Spiritual Care: helping families cope with their child’s illness

When Fr. Paul Geraghty, coordinator of Spiritual Care services at the Montreal Children’s Hospital, first came to the hospital more than 20 years ago, it was a time of change for what was then called Pastoral Services. “The department used to be based on a traditional model,” Fr. Paul explains, “but the new approach was in keeping with a more ecumenical, more multi-faith and spiritual model that was being developed at the time.”

Fr. Paul and his colleagues Doreen Shalla, Susan Buell and Jennifer Bourque are the hospital’s chaplains, known as Spiritual Care Professionals, and each plays an important role within many of the hospital’s care teams. Fr. Paul is part of the Pediatric Intensive Care Unit (PICU), Doreen works in Neurosurgery, Trauma and Emergency, Susan works with the Oncology team, and Jennifer is on the Neonatal Intensive Care Unit (NICU) and pediatric wards. In addition, they provide 24-hour on-call service to all areas of the hospital, which often means rushing to Emergency in the middle of the night.

The chaplains have all completed required courses in Clinical Education for Spiritual Care at the Royal Victoria Hospital. Between them, they have also obtained degrees in theology, ministry and in Fr. Paul’s case, law. “People are often surprised by that,” he says with a laugh. Each of them came to the Children’s with chaplaincy experience, ranging from youth ministry to working with seniors. Although none of them set out to work in pediatrics, it has turned out to be the perfect fit for all of them.

Fr. Paul explains that their role at the Children’s is to provide service, presence and accompaniment to families. “We are all, without exception, fully integrated into the care teams,” he says. They often meet the parents on the first day their child is admitted, although in Oncology and the NICU, where patients can have long stays, the introductions might happen a bit later. “Sometimes we get referrals from a nurse who has talked to a family,” says Susan, “which is a nice lead-in because they know we’re part of the team.”

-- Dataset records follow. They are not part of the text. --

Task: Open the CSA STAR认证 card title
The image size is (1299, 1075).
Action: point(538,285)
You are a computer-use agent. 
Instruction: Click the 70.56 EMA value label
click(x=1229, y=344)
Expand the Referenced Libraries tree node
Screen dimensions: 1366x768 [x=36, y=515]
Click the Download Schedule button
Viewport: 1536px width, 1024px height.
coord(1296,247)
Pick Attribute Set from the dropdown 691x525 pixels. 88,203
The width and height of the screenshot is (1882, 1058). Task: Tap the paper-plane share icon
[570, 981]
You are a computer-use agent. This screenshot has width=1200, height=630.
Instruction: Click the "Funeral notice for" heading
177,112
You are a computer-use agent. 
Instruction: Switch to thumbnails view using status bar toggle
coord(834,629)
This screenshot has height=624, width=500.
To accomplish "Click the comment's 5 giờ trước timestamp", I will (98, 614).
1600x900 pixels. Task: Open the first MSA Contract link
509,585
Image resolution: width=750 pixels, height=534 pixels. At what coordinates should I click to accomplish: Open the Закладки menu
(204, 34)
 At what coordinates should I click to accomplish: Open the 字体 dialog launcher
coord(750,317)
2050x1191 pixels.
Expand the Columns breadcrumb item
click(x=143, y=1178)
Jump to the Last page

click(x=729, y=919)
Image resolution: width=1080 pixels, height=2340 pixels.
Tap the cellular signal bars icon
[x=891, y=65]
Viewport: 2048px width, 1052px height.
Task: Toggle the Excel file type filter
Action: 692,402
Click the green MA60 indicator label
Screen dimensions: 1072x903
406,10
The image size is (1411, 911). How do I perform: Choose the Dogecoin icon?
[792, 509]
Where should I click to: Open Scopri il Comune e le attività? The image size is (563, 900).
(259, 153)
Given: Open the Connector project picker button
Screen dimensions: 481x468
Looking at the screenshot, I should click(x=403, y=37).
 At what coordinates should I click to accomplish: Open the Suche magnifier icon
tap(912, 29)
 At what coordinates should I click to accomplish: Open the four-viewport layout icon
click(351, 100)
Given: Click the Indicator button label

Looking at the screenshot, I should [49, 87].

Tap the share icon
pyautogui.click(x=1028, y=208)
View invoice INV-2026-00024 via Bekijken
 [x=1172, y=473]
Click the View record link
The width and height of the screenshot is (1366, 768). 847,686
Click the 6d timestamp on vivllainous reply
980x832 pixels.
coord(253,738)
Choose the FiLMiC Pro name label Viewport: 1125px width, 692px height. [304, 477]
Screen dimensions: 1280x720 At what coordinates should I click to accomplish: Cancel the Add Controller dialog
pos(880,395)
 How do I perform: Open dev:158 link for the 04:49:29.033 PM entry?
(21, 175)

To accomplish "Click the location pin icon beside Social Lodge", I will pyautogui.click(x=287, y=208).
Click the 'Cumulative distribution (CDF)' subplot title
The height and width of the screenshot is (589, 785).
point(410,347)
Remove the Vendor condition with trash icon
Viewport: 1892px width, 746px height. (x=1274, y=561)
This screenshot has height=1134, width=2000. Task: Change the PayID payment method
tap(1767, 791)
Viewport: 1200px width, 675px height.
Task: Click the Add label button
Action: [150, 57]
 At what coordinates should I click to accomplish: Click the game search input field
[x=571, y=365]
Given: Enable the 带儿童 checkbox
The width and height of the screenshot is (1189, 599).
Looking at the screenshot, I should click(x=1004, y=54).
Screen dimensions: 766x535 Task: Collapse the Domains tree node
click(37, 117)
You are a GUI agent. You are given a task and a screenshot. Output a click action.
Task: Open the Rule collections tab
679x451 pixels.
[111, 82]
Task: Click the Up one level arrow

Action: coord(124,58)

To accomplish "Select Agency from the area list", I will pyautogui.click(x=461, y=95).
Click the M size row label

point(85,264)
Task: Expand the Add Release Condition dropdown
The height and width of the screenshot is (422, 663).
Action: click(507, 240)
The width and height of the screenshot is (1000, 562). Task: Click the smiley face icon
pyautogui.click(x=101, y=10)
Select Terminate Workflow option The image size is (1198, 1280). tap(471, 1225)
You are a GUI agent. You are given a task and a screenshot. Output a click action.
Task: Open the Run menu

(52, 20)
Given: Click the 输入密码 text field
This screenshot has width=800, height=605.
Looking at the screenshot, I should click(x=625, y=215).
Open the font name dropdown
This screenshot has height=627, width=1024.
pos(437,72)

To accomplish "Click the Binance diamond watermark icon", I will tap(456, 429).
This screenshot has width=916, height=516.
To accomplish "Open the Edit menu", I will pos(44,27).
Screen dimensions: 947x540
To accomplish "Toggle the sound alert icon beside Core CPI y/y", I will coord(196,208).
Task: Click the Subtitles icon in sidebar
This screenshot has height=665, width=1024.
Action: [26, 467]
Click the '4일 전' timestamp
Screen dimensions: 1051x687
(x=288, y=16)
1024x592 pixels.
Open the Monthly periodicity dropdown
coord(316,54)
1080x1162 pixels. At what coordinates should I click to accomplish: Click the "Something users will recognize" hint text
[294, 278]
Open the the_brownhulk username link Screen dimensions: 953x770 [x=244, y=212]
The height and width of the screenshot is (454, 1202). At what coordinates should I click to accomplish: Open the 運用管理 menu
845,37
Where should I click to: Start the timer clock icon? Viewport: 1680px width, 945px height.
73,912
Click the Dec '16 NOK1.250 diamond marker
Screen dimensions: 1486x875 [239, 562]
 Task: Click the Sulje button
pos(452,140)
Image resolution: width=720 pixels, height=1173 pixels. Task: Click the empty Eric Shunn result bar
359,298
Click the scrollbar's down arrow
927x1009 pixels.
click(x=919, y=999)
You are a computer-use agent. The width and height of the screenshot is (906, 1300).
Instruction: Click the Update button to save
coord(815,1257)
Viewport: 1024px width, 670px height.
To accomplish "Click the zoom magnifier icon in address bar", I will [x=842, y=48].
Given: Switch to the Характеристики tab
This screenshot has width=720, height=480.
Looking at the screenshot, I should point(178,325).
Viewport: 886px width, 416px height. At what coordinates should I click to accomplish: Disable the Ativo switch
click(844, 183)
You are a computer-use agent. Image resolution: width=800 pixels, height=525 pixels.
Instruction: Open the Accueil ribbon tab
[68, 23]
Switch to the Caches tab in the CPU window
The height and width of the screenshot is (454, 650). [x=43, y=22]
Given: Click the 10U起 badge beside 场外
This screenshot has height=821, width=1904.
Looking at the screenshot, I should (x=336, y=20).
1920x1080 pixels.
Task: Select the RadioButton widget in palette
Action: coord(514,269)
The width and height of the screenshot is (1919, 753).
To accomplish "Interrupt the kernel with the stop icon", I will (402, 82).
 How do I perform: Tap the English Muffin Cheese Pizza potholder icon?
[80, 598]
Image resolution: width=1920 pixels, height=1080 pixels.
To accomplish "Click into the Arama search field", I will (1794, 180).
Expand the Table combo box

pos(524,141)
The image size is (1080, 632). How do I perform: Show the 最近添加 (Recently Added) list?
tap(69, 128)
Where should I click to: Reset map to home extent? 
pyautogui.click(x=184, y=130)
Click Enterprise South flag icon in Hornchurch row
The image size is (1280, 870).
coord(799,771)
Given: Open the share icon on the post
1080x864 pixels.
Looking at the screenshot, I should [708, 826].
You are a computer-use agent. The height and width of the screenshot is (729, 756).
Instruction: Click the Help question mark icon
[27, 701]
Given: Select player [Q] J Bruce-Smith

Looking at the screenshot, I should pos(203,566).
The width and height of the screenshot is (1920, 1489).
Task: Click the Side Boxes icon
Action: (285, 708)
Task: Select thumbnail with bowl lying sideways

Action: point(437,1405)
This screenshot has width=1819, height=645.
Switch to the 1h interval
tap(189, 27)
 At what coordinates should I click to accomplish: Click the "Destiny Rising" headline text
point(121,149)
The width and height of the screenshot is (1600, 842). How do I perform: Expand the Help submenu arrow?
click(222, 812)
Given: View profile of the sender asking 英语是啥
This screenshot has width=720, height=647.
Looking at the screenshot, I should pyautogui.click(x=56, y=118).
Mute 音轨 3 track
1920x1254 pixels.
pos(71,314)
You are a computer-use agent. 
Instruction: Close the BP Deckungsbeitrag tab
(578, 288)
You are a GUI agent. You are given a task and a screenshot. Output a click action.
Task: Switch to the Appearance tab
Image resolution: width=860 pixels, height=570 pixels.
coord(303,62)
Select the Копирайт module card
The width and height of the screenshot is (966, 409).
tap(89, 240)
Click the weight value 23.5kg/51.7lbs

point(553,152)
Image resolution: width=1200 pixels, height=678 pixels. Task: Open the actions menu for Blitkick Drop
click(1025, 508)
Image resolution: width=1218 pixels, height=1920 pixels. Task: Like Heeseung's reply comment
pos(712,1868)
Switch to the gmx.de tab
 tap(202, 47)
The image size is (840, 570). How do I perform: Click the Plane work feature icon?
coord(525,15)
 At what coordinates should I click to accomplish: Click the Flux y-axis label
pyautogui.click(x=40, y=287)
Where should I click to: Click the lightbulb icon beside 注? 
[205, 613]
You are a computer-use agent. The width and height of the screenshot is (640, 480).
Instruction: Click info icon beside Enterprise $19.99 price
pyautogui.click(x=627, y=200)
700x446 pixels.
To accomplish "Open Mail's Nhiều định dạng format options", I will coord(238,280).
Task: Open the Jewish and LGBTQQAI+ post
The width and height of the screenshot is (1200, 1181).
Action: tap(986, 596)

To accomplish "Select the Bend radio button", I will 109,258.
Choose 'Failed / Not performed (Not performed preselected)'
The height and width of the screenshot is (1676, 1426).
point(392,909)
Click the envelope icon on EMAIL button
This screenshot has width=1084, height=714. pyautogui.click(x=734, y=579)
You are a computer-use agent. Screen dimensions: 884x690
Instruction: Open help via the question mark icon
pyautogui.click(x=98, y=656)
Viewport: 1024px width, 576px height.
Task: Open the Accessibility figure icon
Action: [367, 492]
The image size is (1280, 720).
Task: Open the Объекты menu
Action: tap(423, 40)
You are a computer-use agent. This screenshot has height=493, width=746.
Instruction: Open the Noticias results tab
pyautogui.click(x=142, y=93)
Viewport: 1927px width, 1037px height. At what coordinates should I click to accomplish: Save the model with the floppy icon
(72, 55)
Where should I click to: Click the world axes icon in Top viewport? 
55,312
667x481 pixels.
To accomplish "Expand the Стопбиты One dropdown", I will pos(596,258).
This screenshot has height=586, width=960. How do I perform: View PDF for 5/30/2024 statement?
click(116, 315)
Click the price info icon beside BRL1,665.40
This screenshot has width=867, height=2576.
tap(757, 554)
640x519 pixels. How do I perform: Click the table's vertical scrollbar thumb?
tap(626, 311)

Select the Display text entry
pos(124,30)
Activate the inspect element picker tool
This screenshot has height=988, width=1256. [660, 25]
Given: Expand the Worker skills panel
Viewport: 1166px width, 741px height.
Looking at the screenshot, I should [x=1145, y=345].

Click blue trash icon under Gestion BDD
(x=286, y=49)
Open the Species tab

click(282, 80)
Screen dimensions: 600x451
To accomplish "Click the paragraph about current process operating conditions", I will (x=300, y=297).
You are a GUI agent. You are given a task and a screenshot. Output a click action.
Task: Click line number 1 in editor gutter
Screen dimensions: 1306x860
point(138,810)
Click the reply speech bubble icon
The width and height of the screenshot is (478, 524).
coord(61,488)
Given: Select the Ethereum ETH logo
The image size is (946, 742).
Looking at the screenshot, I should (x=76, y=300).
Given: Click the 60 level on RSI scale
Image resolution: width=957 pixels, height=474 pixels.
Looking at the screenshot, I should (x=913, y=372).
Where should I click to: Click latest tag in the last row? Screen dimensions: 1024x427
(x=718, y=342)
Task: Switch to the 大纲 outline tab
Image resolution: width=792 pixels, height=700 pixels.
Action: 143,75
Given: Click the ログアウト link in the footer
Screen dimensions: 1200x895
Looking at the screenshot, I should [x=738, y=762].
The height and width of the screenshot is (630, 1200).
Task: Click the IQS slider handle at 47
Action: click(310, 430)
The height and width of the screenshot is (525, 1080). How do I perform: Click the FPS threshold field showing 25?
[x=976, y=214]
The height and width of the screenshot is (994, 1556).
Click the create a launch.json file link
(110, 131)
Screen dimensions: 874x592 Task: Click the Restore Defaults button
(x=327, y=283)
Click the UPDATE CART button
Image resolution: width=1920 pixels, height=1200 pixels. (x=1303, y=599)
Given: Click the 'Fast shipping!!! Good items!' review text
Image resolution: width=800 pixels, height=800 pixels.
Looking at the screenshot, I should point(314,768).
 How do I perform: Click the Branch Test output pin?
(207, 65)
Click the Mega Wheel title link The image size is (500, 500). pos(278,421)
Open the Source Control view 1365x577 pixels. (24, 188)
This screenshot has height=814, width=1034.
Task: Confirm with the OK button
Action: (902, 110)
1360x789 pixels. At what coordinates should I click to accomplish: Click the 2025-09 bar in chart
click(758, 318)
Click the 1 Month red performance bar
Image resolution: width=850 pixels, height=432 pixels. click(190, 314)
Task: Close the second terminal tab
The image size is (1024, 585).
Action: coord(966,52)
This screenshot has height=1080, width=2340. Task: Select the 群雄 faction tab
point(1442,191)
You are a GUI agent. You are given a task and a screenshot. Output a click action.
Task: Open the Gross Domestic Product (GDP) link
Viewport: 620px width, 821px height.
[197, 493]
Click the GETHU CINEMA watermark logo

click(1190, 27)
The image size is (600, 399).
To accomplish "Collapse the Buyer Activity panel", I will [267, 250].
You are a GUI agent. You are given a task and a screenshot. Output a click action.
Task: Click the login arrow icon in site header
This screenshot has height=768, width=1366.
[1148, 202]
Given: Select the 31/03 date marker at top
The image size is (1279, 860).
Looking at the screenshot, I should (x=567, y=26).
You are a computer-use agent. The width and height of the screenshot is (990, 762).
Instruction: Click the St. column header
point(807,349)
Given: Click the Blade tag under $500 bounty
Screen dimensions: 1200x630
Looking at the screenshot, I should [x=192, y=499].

Meeting parents ‘where they are’

“We work with people from many different religious traditions,” says Jennifer, “and we are there for all parents on the unit. We’re very committed to meeting people ‘where they are’ in terms of dealing with their child’s illness. It’s very important that we listen to them first to know what they need from us.”

The chaplains acknowledge that, for any number of reasons, parents are not always ready to talk to them. Some parents aren’t interested, while others feel they already have support from their community. But the chaplains’ ongoing presence on the units sometimes yields surprising results. “One of the parents approached me after being there for almost a year,” says Susan. “She had watched me interact with other parents and children, and eventually felt ready to talk.” The chaplains also watch out for parents who have many different caregiver roles. “Sometimes a family member is the caregiver for another family member, but nobody is taking care of their needs. That’s another way we can help,” says Doreen.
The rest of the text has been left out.